What are fungi? They are commonly called molds, yeasts, mushrooms, toadstools, puffballs, rusts, smuts, etc. They are multicellular microbes. Some of them are very much involved with humans, our activities and our history. Those are some of the things I want to tell you about. I will, if I have my way, so let us get on with it.

The British have long been drinkers of tea rather than coffee. Fungi are responsible for that. The big island just east of India used to be Ceylon. It was a British possession. It is Sri Lanka today and independent. Back in those British days, it was a huge producer of coffee for British use.
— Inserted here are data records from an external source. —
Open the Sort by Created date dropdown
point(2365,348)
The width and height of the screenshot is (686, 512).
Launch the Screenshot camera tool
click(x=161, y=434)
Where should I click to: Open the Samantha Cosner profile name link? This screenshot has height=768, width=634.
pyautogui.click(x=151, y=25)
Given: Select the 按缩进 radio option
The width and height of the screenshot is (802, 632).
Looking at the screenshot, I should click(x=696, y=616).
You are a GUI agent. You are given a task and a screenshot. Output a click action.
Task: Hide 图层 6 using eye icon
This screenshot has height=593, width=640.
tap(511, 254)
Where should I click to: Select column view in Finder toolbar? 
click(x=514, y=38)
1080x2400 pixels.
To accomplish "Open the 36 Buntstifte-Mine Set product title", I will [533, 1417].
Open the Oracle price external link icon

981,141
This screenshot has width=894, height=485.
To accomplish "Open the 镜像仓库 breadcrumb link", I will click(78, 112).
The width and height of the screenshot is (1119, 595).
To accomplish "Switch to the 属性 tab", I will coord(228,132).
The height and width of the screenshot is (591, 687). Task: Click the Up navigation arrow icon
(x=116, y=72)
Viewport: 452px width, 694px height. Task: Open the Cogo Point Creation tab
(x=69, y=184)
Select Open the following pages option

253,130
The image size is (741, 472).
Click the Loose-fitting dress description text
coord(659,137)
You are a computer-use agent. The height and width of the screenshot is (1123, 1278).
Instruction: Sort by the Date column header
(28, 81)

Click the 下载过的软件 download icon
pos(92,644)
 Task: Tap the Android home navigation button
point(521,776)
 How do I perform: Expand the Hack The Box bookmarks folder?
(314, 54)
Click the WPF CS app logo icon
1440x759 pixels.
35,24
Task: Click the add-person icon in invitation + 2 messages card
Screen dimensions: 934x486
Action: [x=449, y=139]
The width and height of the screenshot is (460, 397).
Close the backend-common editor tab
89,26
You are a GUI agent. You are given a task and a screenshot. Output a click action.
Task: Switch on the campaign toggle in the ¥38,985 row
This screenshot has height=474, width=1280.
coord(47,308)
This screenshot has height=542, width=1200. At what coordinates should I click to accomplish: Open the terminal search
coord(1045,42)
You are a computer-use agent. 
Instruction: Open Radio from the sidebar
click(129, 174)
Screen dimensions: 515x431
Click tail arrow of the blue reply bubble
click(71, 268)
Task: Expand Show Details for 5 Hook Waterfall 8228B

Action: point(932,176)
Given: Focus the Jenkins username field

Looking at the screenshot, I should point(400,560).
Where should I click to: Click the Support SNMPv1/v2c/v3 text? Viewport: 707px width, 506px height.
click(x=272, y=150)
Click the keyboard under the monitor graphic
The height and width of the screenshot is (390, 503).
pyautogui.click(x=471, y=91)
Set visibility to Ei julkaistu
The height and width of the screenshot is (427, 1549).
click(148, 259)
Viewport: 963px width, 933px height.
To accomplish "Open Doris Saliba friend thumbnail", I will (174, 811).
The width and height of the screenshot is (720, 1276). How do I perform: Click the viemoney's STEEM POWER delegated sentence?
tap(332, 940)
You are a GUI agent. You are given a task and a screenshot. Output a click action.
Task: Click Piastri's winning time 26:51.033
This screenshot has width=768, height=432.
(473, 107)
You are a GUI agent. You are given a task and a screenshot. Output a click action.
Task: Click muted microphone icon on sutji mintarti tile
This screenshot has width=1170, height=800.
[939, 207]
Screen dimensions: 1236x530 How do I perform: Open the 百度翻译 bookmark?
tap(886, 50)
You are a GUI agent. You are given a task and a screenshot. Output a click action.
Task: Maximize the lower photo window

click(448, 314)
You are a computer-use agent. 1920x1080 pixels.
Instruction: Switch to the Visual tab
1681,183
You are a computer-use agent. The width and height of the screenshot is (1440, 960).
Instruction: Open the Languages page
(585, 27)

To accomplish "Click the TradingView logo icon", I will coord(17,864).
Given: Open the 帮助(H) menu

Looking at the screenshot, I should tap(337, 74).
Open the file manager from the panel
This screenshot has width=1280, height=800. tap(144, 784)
A fungal disease hit the coffee and literally wiped out the possibility of coffee growing there. Coffee would grow in South America, but the British had no possessions there. Tea would grow on Ceylon, so it became a huge tea producing area. And the British became tea drinkers.

One of the most expensive and delightful gourmet foods in the world is a fungus. It is the truffle. Truffles are puffball-like fungi which are produced under the ground. They are most common in the European area around Italy, but they are found in other areas of the world, also.

Since they are underground, they have to be located and dug out. Dogs are trained to do that. A good truffle-hunting dog is worth several thousand dollars. That is because a bushel of truffles, also, is worth thousands.

Obviously, when they are ready for human consumption, they will be very, very costly. They are. We don’t get them much in America. That is too bad, because they are superb food.

We have a song about chestnuts “roasting by the open fire.” And a poem about the village smithy “under a spreading chestnut tree.” Such songs and poems are old because you and I have never seen the American chestnut tree. Once, however, the entire Appalachian uplift, from Maine to Georgia, was a great chestnut forest.

A different chestnut tree was brought to America from Asia in about 1902. A fungus, endothia parasitics, was brought in on the Asian trees. It attacked the American Trees and by about 1934, the chestnut forest was gone. That is why you and I have never eaten chestnuts roasted over a fire.

Not all fungi are detrimental to we humans. Many of them form mycorrhizae and benefit our plants very much. That word means “fungus root.” Fungi are in many plant roots. They are beneficial. Orchids could not grow without them. Many pines must have them and on-and-on with many plants.

Our elm trees, also, have been threatened by a fungus. It came over from Europe in imported elm logs. It was soon devastating to our elms and was known as Dutch elm Disease. Fortunately, after much trouble with certain types of elms, our elms have pretty much survived.

The tomb of King Tut in Egypt was first entered by modern people in 1922. Several people entered it in following years. About two dozen of them died soon afterward. This led to disturbing King Tut’s tomb being called “The Pharaoh’s Curse.” Actually, the deaths were all caused by fungi.

When King Tut died in 1,350 B.C., fruits, vegetables and other organic things were put in the tomb with him. Blue, green and brown molds grew on those things. The fungi did not survive the 3,000 years, but their spores and hyphae turned into a dust. Those who entered, breathed this old fungal stuff and died of severe implications. it was a “fungal curse,” not the “Pharaoh’s Curse.”

Early explorers in western America were taught by the Native Americans to pack certain types of mud in their wounds. Or in the wounds of their horses. Mud into sores and wounds? Sounds crazy, but it worked. Why? Because, we know today, that mud contained Penicillin and other fungi. They produced antibiotics which healed the wounds.

A good many fungi produce hallucinogenic chemicals. They have been used by humans to produce mind-boggling sensations for centuries. Lots of stories about that role of fungi, but they will have to be told another time.

Enough stories about fungal and human relations for now. Perhaps I will tell more at another time. After all, I did teach mycology for 18 years at the University of Missouri. And plant pathology, too, where fungi cause about 80 percent of all diseases. So fungi are in my memory bank.

In the meantime, do think, as I have for years, that fungi are marvelous and important members of our biological world. You would think that way, if I had my way.